To visually verify in an agile way that the geometry corresponds with the real design, the first task is to perform a 3D rendering of the model.
ACUSVIB performed its own design calculations to obtain the required attenuation of its silencer, conducting acoustic measurement tests in the field once the equipment was built and installed. DPO FLUID carried out a model using finite elements in order to find the fluid-dynamic evolution and the attenuation value of the silencer frequently up to 4000 Hz.
From the fluid-dynamic simulations it is verified that the pressure drop values are admissible for the installation of the equipment. The velocity profile shows that the pass of fluid along the silencer is well simulated, confirming that the flow pattern is correct.
From the comparison of the attenuation values calculated by DPO FLUID with those calculated by ACUSVIB, it can be seen that there is great agreement, both in orders of magnitude and in trend. The first attenuation peak calculated by ACUSVIB occurs in a third of an octave somewhat higher than that calculated by DPO FLUID. The rest of the frequencies show similar peak values, although finite element simulations predict a peak that traditional calculations do not take into account.
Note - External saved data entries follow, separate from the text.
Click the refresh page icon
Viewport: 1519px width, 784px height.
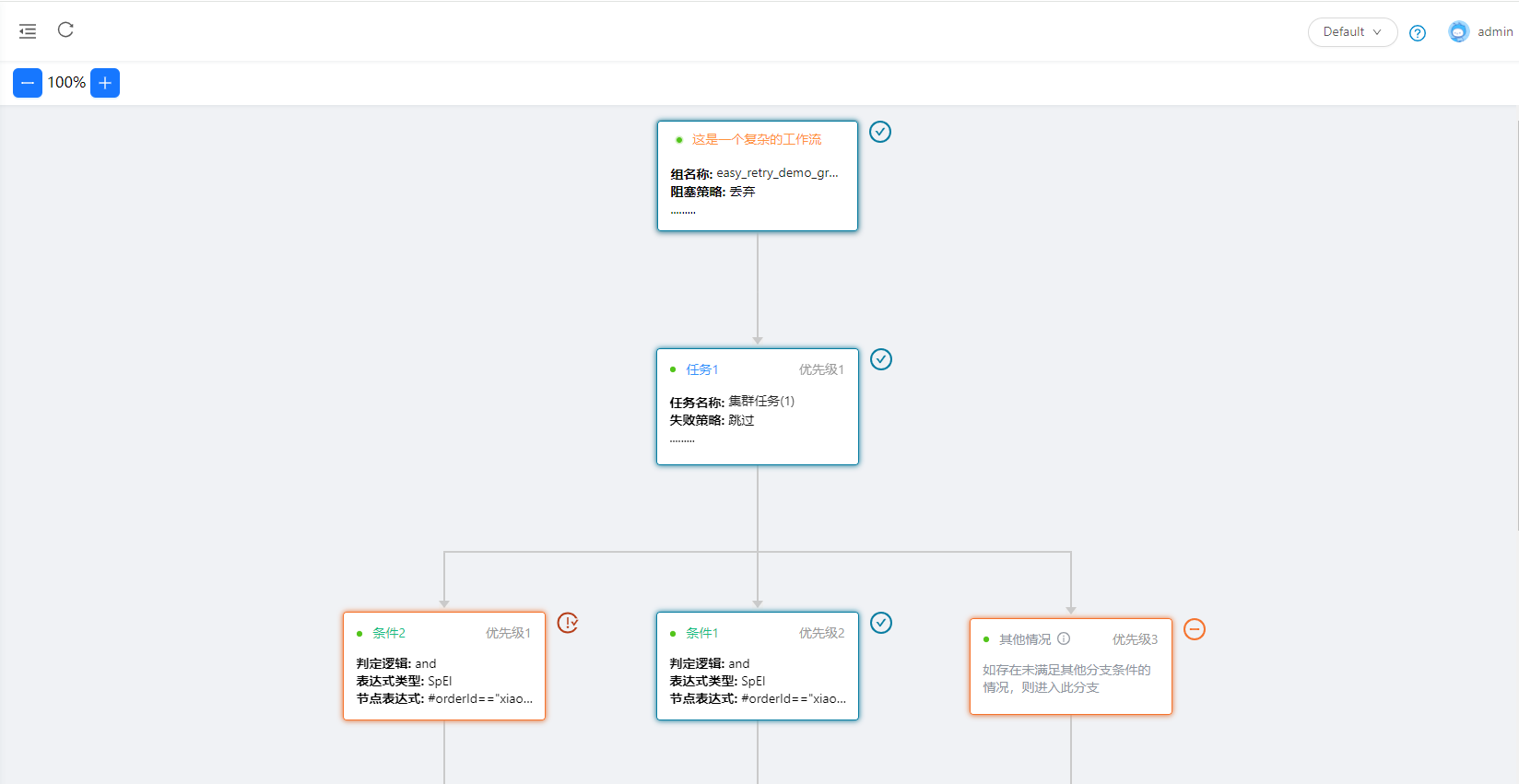point(65,30)
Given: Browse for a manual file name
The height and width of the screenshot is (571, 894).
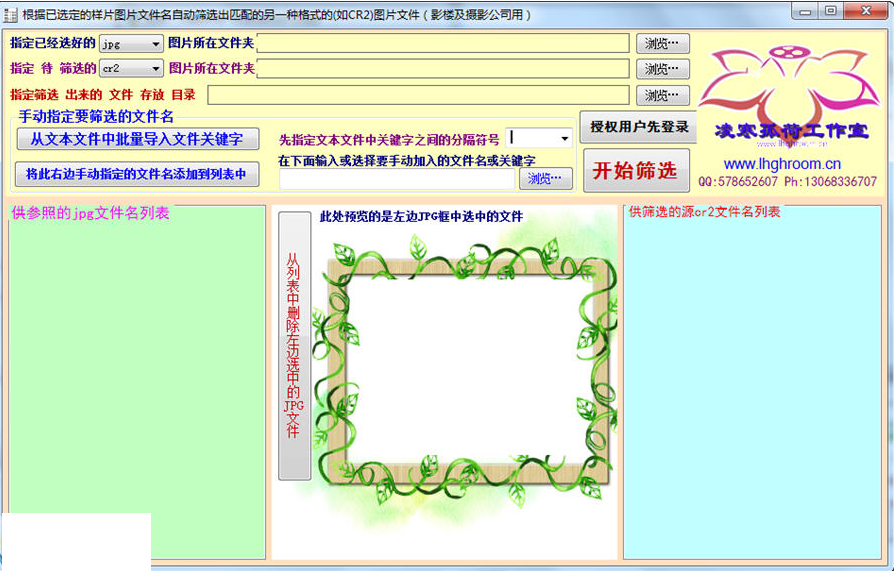Looking at the screenshot, I should (x=545, y=179).

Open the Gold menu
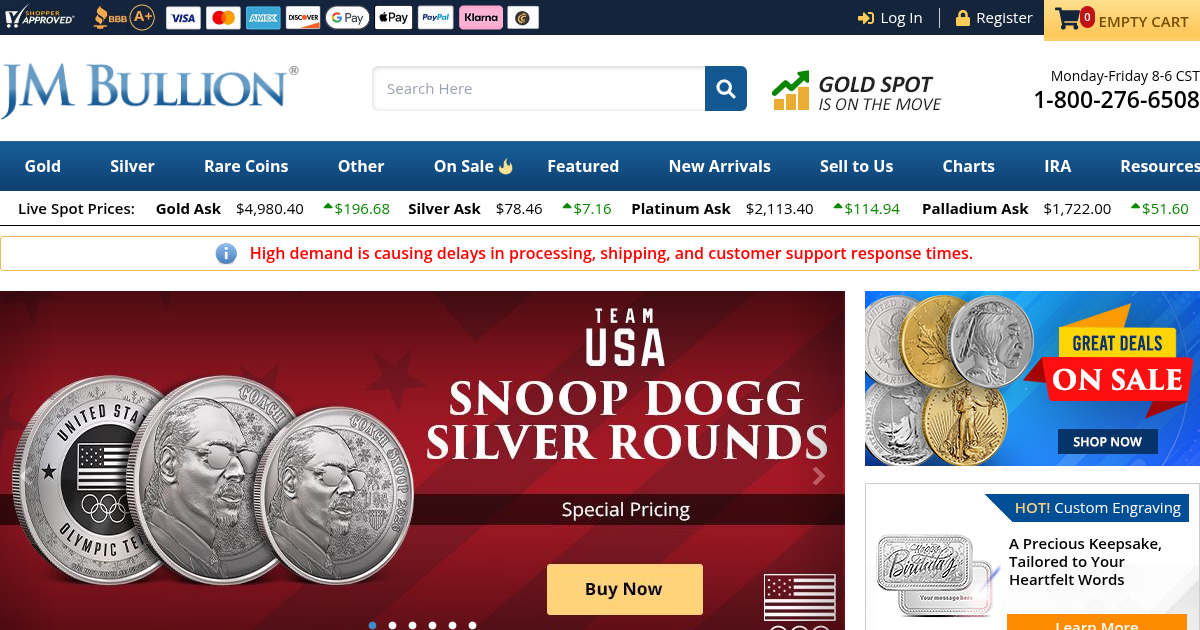(x=43, y=166)
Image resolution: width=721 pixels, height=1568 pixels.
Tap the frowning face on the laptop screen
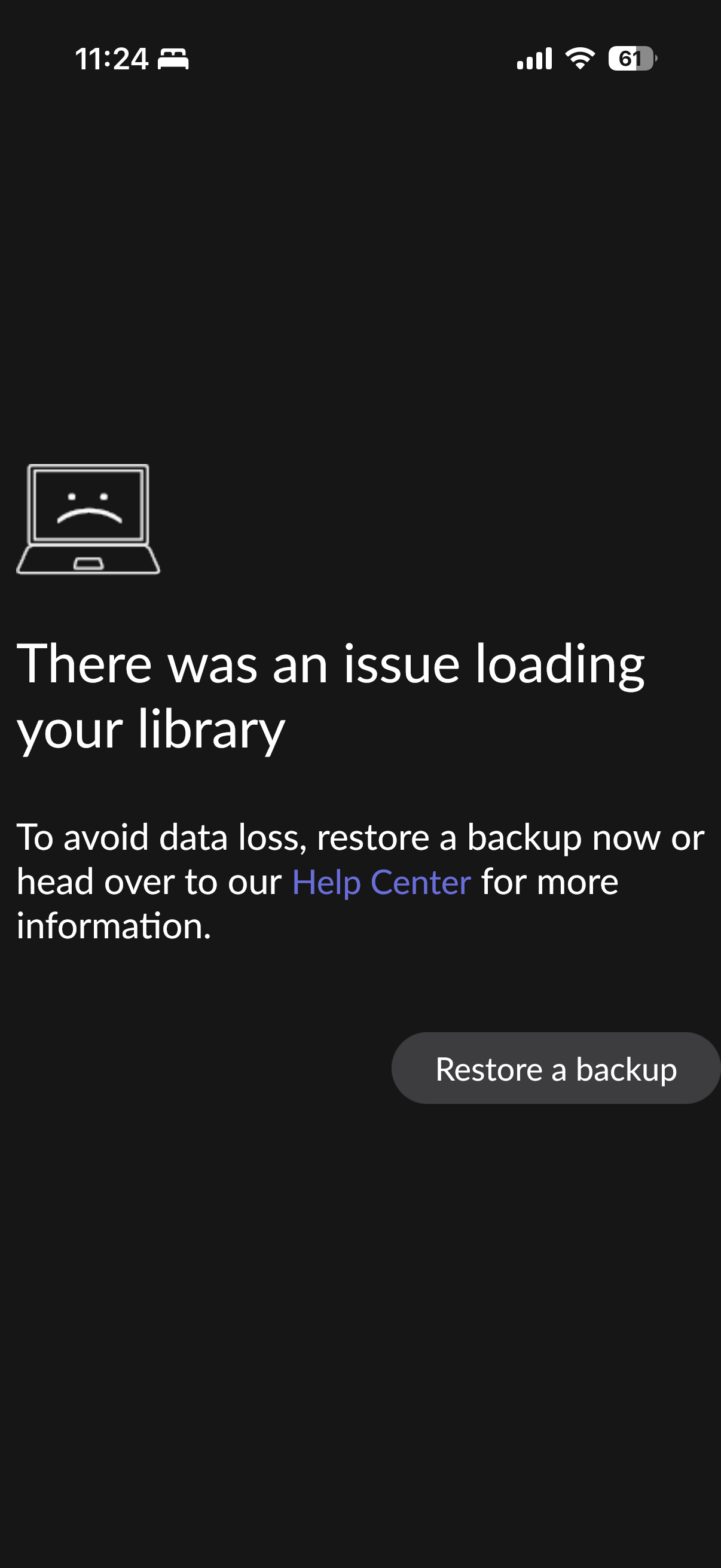pos(89,508)
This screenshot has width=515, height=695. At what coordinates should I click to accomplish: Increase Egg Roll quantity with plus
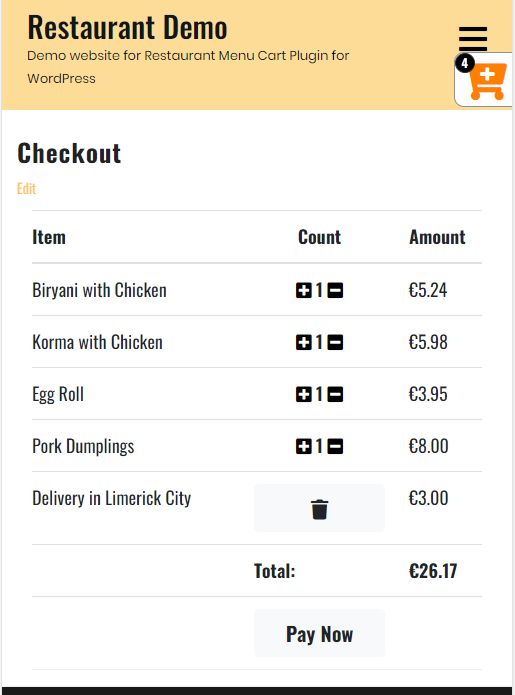[x=304, y=394]
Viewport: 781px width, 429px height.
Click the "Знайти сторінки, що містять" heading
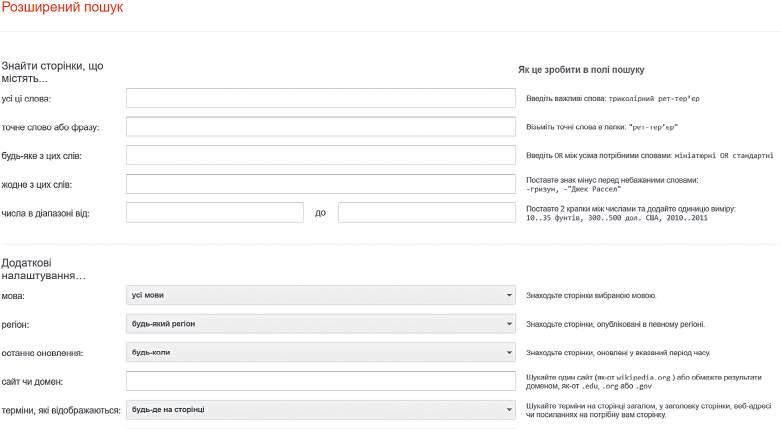[x=52, y=72]
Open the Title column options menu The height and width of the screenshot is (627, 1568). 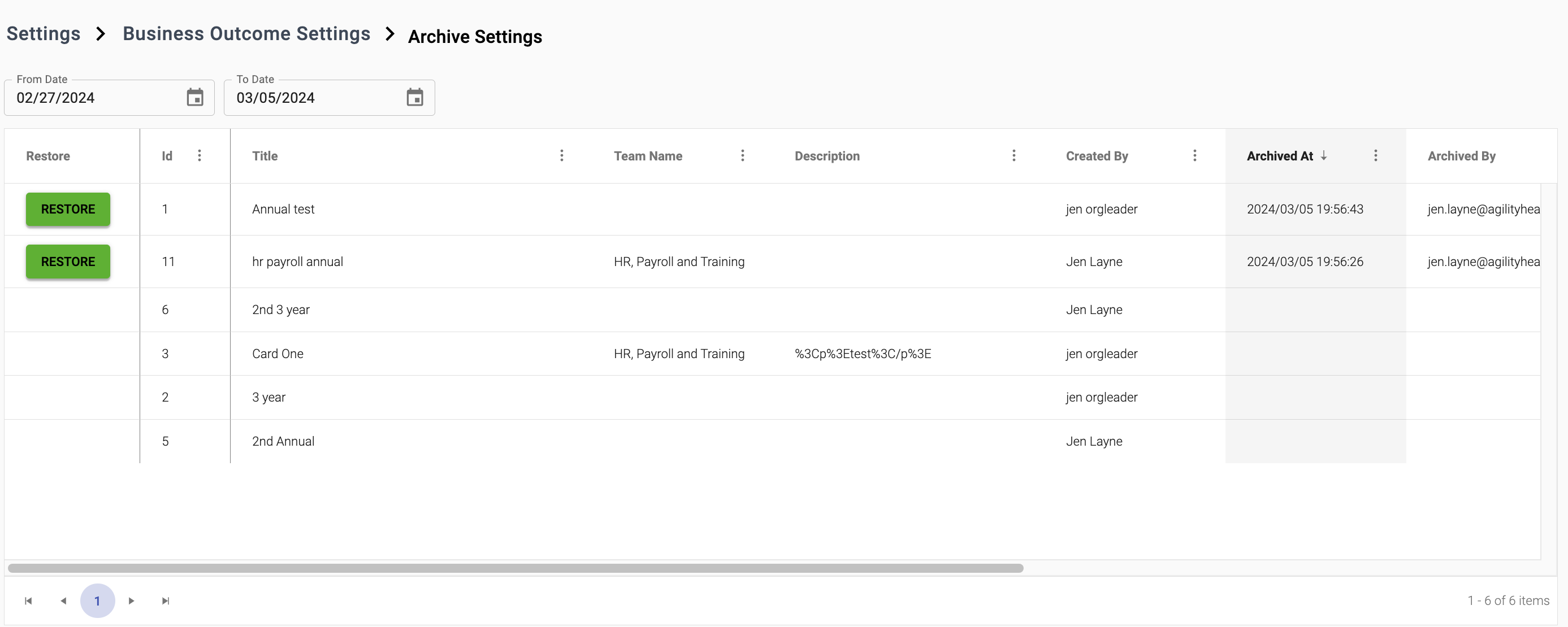tap(561, 156)

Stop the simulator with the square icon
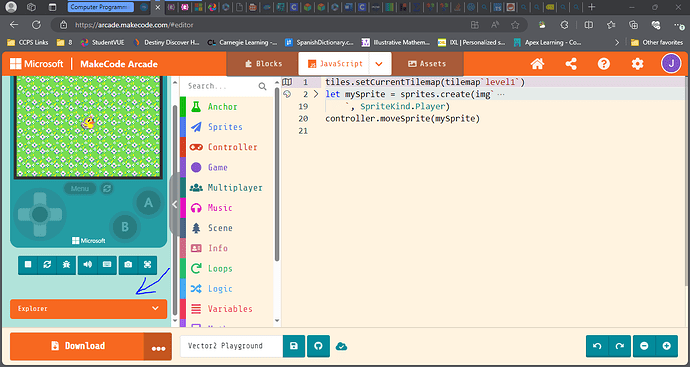click(x=28, y=265)
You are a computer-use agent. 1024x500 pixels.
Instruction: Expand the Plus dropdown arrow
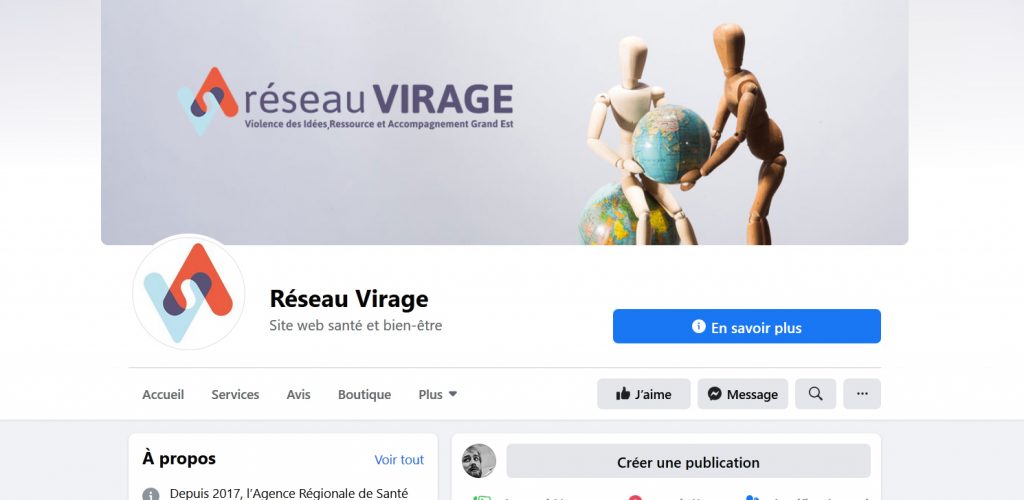[x=453, y=394]
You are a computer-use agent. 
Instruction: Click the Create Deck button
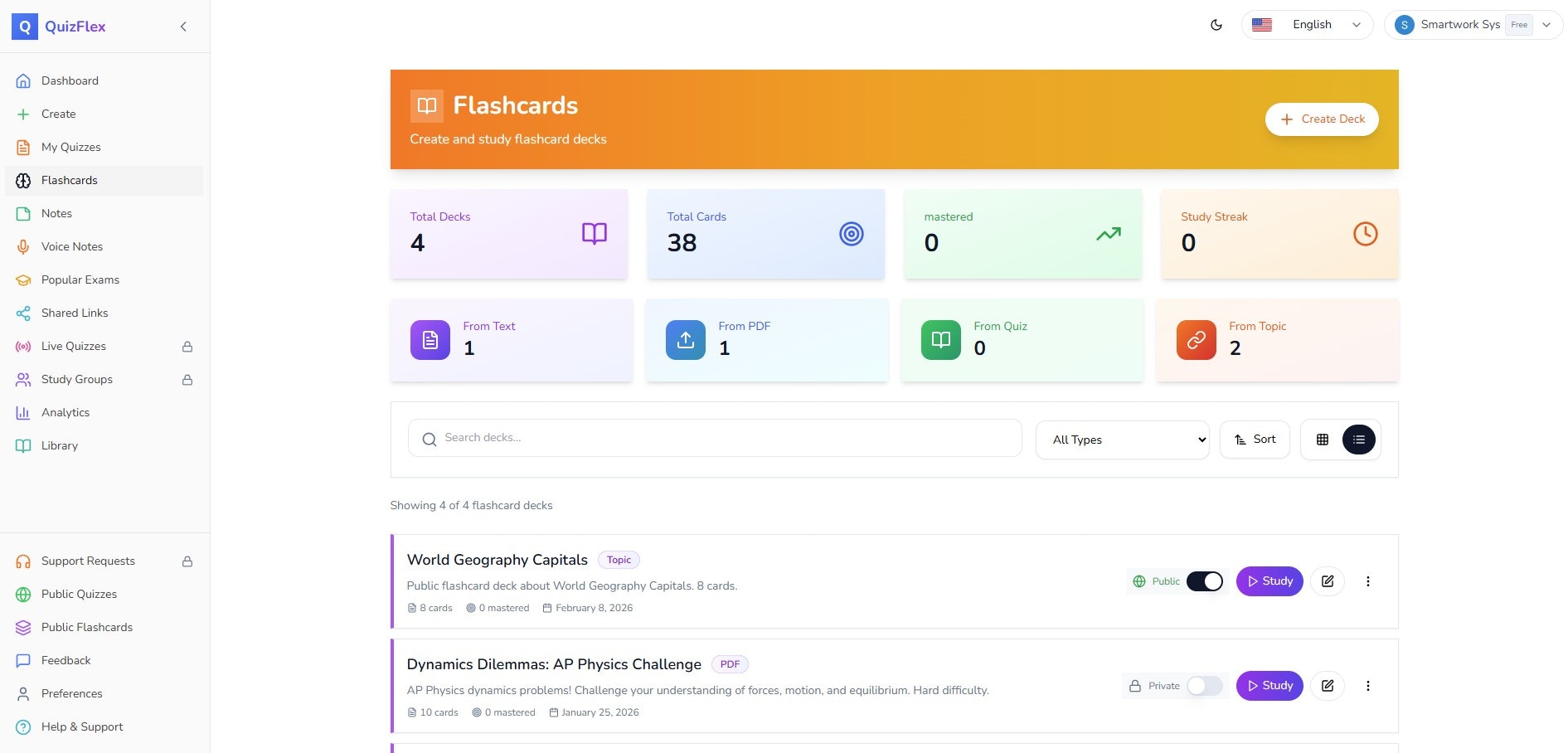pos(1322,119)
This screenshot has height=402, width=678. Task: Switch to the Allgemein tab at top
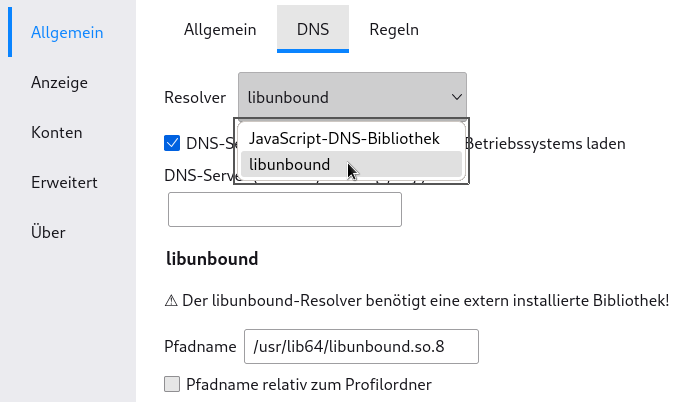[x=220, y=29]

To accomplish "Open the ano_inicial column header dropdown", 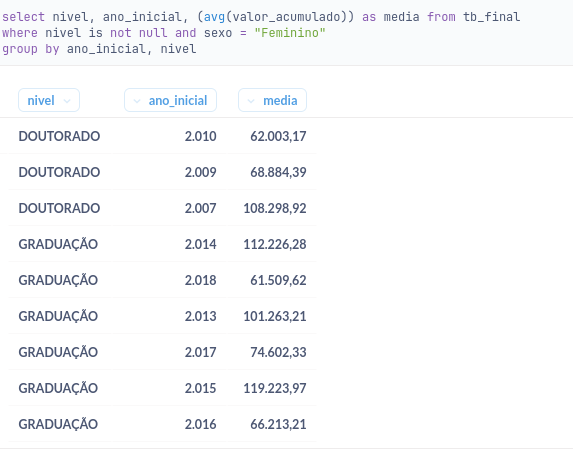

After calculating the muffler output noise level, considering attenuation and ambient background noise, it is observed that both the results predicted by DPO FLUID and those predicted by ACUSVIB accurately reflect the experimental field measurements. However, in general terms, it can be concluded that the finite element calculation performed by DPO FLUID shows more precision than traditional calculations.
The completion of this validation project confirms the capabilities of the CFD / FEM in acoustics, enabling future collaborations between DPO FLUID and ACUSVIB.